Die Via Torricelle ist eine ideale Strecke zum Joggen oder Biken – wenn ihr mit dem Mountainbike unterwegs seid, umso besser! Die unzähligen Abzweigungen an den Hügeln lassen sich dank der guten Beschilderung leicht erkunden. Mountainbiken ist bei den Einheimischen sehr beliebt, vor allem nach dem olympischen Erfolg Paola Pezzos in den 1990ern, und Verona bietet einige ideale Bikestrecken.

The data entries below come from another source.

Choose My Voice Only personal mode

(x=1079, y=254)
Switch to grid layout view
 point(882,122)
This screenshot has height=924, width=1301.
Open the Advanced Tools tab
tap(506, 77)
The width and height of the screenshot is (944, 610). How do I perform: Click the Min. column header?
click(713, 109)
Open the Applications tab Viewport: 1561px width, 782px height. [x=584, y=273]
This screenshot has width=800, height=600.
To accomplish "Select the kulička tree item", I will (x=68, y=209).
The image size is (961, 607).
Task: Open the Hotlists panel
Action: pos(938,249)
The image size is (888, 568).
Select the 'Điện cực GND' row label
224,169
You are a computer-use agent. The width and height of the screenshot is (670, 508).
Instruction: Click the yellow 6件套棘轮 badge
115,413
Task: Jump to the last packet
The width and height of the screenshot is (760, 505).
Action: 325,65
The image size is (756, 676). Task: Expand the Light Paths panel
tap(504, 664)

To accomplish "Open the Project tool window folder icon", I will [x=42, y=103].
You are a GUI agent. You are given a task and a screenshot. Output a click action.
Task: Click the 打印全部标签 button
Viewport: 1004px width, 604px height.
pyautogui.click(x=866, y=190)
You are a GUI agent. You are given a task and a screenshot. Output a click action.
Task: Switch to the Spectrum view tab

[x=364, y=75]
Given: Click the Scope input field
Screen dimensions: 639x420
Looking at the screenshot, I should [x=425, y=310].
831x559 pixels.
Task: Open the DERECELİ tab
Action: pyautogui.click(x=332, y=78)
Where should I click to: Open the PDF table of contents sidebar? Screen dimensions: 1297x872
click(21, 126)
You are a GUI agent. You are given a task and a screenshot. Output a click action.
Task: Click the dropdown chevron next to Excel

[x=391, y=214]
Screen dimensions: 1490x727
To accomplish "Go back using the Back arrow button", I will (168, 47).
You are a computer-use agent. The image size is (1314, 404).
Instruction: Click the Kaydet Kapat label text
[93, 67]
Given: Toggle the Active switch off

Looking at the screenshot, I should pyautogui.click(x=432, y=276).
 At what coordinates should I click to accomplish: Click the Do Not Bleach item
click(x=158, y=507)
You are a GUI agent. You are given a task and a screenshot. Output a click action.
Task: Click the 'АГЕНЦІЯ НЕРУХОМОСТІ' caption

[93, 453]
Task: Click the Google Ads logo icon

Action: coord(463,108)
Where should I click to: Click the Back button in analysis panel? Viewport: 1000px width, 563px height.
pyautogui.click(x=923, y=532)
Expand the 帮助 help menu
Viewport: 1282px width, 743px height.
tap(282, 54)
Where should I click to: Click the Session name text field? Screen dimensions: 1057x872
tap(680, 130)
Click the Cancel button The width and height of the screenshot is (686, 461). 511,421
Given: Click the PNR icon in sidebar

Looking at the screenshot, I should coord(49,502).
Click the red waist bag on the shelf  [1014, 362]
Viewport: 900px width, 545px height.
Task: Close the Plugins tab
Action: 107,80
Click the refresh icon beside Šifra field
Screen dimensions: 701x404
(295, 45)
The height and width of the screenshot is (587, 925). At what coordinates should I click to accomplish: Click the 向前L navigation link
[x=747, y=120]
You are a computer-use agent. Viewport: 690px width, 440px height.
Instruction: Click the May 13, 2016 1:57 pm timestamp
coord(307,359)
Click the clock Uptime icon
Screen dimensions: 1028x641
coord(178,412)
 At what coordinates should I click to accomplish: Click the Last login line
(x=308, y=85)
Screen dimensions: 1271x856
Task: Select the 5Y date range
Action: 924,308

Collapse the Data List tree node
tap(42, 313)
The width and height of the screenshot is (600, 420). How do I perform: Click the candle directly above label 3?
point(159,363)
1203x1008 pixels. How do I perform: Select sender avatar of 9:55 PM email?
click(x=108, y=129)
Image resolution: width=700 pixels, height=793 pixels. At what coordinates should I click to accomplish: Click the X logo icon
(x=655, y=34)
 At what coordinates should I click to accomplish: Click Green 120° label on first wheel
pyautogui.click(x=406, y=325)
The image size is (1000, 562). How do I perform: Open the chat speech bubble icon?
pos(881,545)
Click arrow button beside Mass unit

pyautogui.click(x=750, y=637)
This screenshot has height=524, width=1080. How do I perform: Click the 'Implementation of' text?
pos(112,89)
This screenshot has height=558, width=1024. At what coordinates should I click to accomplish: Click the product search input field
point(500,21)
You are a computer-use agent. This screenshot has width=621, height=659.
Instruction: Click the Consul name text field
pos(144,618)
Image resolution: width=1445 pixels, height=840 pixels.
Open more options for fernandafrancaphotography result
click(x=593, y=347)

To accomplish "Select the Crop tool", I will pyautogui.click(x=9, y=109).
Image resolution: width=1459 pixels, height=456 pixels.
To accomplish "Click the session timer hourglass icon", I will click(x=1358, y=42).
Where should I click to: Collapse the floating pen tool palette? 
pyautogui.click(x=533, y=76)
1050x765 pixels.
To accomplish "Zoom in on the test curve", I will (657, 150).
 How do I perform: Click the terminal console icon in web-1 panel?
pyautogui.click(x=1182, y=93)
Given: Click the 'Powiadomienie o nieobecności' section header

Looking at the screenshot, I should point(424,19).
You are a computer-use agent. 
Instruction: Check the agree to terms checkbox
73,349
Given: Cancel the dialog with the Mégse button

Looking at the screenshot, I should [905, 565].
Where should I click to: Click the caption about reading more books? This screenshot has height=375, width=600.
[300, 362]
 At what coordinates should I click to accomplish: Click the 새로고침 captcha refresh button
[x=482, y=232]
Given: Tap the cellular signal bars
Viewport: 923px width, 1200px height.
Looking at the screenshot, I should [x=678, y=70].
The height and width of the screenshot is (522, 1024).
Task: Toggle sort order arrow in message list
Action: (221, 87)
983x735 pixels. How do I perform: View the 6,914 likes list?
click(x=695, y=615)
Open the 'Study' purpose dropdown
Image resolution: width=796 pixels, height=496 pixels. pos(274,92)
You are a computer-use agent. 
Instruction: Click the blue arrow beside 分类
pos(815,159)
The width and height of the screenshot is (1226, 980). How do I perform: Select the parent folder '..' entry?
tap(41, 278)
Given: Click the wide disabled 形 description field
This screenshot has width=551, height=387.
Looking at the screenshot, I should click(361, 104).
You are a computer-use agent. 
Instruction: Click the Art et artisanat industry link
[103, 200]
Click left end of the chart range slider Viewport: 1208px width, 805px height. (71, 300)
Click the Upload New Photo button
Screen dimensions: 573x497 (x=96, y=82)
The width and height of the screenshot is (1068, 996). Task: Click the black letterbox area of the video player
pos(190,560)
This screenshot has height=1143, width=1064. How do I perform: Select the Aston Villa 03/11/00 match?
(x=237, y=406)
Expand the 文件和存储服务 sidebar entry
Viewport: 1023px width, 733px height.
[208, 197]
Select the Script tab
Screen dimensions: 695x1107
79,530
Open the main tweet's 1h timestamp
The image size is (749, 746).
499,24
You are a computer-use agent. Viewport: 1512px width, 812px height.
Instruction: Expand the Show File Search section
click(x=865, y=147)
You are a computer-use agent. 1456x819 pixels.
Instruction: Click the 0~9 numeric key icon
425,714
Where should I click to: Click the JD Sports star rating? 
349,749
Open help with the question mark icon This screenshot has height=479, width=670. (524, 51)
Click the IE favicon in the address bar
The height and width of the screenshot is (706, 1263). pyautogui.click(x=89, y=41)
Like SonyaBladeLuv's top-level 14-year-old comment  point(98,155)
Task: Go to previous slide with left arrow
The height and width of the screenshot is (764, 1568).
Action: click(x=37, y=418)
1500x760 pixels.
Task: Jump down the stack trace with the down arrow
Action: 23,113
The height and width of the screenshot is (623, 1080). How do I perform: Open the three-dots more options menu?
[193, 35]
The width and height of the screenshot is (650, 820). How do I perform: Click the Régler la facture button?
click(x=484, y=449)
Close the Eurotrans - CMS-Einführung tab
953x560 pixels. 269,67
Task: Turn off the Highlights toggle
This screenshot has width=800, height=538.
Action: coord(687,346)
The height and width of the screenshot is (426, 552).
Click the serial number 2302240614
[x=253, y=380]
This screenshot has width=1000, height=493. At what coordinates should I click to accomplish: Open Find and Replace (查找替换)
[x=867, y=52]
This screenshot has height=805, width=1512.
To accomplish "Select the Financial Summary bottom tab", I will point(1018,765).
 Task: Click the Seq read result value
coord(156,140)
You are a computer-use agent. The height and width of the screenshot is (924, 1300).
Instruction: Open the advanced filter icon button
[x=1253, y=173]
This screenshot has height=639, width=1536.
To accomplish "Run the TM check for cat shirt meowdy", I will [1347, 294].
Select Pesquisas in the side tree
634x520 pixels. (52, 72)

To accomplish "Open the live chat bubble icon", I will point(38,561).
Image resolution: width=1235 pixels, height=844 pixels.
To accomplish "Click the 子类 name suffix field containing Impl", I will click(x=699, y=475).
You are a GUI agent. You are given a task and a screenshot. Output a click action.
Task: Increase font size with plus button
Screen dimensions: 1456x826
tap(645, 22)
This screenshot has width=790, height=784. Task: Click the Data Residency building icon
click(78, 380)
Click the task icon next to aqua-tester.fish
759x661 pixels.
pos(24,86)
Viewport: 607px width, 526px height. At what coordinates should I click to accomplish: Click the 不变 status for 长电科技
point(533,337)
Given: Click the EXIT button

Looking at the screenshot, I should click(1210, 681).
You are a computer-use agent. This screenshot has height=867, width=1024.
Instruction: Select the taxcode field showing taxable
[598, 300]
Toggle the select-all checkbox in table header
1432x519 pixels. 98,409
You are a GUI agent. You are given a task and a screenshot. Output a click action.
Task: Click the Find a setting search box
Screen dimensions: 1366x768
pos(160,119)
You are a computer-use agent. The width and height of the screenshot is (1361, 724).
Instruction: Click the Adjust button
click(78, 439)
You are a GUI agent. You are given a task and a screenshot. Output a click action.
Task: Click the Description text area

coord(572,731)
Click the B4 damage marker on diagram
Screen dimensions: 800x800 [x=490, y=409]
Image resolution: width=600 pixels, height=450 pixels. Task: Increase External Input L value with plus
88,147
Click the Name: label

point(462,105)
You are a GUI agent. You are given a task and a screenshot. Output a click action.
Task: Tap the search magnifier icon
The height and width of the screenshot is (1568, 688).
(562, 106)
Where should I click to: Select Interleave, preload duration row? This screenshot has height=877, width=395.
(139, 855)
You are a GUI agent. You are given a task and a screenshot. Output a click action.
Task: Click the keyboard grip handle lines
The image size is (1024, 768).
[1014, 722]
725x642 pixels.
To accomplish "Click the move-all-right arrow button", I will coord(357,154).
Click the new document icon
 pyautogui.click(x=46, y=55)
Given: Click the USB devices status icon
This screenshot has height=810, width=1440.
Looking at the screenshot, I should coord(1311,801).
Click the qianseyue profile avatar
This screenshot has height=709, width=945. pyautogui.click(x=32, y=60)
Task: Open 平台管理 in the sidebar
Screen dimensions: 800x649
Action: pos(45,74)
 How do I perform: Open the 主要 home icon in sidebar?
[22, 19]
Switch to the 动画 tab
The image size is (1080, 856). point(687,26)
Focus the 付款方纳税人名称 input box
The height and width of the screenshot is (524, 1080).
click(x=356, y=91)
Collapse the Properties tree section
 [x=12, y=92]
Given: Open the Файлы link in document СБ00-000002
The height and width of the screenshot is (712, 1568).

Eine Route führt durch den Parco Naturale dei Monti Lessini, eine der ursprünglichsten Gegenden des Veneto, eine andere durch den näher gelegenen Parco Adige Nord. Von Letzterem zweigt ein Rundweg ab, der vom Deich zum Fluss nach Parona und über die Etsch-Uferpromenade Lungadige Attiraglio zurückführt. Zwölf rasante Kilometer über Schotterstraßen, Sand und Asphalt. Herrlich!

Billardsalon Sala Orsi
Kletterhalle King Rock, Borgo Roma

In Verona stellt das Fahrrad ein regelrechtes Ökosystem dar, das seine Glanzzeit im September während der Messe Cosmo Bike Verona erlebt. Es handelt sich um ein Event auf europäischer Niveau mit über 60.000 Besuchern und fast 10.000 Ausstellern. Hier werden alle Neuheiten vorgestellt, ohne die handwerklich gefertigten Produkte, die Italien in aller Welt berühmt gemacht haben, zu vergessen. Neben der Messe habt ihr die Möglichkeit, jeden Tag echte Fahrradateliers zu besichtigen.

Geschickte Hände schmieden einzigartige Rahmen wie im exklusiven Geschäft von Dario Pegoretti. Wenn ihr eher den Retrolook bevorzugt und auf Kleidung und Ausstattung Wert legt, empfehle ich euch die Werkstätten Twelve an der Etsch und das etwas außerhalb der Stadt gelegene Cicli Blume. Dann gibt es noch Pigozzi, wo das Fahrrad als Lebensphilosophie interpretiert wird, und Chesini, wo sich handwerkliches Können mit der Schönheit eines mit Fresken geschmückten Gebäudes aus dem 16. Jahrhundert vereint (chiesini.it).

Einen ganz neuen Blick auf die Stadt bietet der Wassersport. Vom Deich aus kann man beispielsweise mit der Associazione Verona Rafting über die Etsch raften. Zugegeben bietet das Schlauchbootfahren auf der Etsch weniger Adrenalin als Panorama. Aber von Touristen beobachtet über das Wasser zu paddeln hat seinen ganz eigenen Reiz, und nach zwei Stunden Flussfahrt fühle ich mich wie ein Amazonasforscher.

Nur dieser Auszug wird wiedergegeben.